There is never more than a single data layer protocol operating over an interface (unless you are doing something very very strange). Where it looks like there might be, almost always some form of tunneling or encapsulation using is going on - there's usually some other virtual interface "riding on top of it".
"PPPoE" stands for PPP over Ethernet. THe physical interface eth0 is using Ethernet as the Layer 2 protocol. PPP is a layer on top of it, handled by a PPPoE daemon. So the PPP "link layer" packets are ultimately encapsulated in Ethernet frames.
Basically PPPoE works like tunneling/VPN software as @Wyzard says. Tunnels have a virtual interface on one "side", the de/encapsulation software in the middle, and then the real interface on the other side.

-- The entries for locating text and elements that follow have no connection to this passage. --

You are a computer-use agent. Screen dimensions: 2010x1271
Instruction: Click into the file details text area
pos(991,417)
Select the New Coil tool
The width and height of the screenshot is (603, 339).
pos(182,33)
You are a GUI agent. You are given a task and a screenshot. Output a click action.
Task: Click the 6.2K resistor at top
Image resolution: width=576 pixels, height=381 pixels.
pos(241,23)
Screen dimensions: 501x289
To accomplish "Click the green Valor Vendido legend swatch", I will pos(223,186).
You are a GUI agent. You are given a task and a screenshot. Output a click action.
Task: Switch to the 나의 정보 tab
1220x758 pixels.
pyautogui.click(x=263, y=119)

So you'll have an interface such as ppp0 or whatever, which is connected to the PPPoE daemon, and then the PPPoE daemon encapsulates what's coming in on ppp0 and shoves out of eth0. And vice versa.
One thing to keep in mind is that since Ethernet's MTU is 1500, but 8 bytes of room needs to be made for the PPPoE header, so the MTU of the PPPoE interface becomes 1492.
You don't need to touch eth0 directly since all you want coming out of eth0 is PPPoE packets for your DSL provider. It's the same general concept for VPNs or IPv6-over-IPv4 tunnels.
If you included routing table listing in your question you would probably answer it yourself.